In 1984 Tutu won the Nobel Peace Prize for his non-violent opposition to apartheid. A decade later, he witnessed the ends of that regime and he chaired a Truth and Reconciliation Commission, set up to unearth atrocities committed during those dark days.
The outspoken Tutu was considered the nation’s conscience by both Black and white, an enduring testament to his faith and spirit of reconciliation in a divided nation.
Tutu was diagnosed with prostate cancer in the late 1990s and in recent years he was hospitalized on several occasions to treat infections associated with his cancer treatment.
“The passing of Archbishop Emeritus Desmond Tutu is another chapter of bereavement in our nation’s farewell to a generation of outstanding South Africans who have bequeathed us a liberated South Africa,” President Cyril Ramaphosa said.
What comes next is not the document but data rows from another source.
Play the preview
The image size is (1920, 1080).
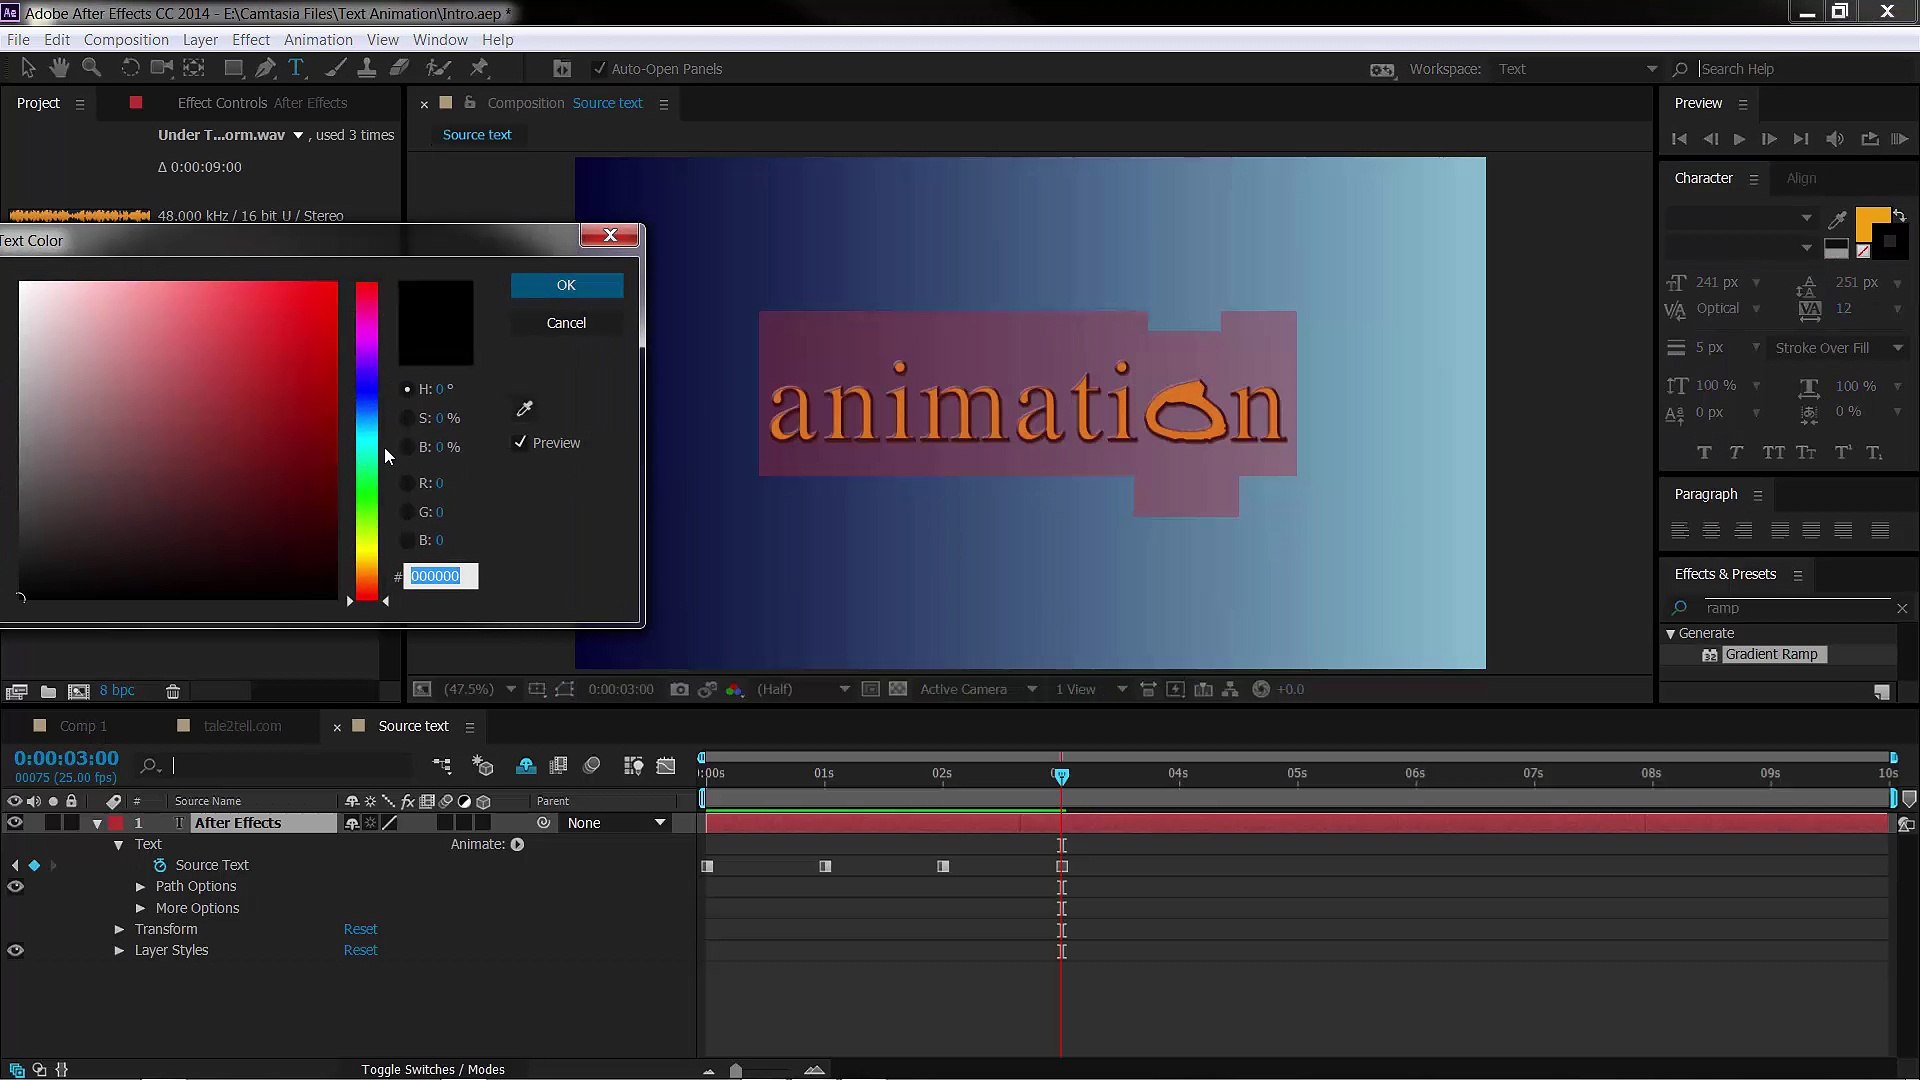click(x=1739, y=139)
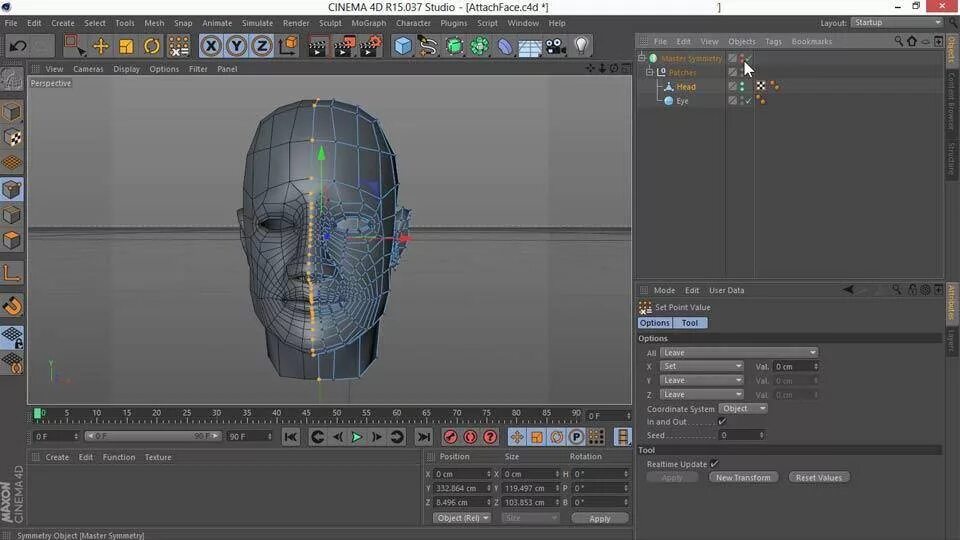Image resolution: width=960 pixels, height=540 pixels.
Task: Toggle the In and Out checkbox
Action: 721,422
“Desmond Tutu was a patriot without equal.”
The presidency gave no details on the cause of death.
Tutu preached against the tyranny of white minority and even after its end, he never wavered in his fight for a fairer South Africa, calling the Black political elite to account with as much feistiness as he had the white Afrikaners.
In his final years, he regretted that his dream of a “Rainbow Nation” had yet to come true.
“Ultimately, at the age of 90, he died peacefully at the Oasis Frail Care Centre in Cape Town this morning,” Dr Ramphela Mamphele, acting chairperson of the Archbishop Desmond Tutu IP Trust and Co-ordinator of the Office of the Archbishop, said in a statement on behalf of the Tutu family.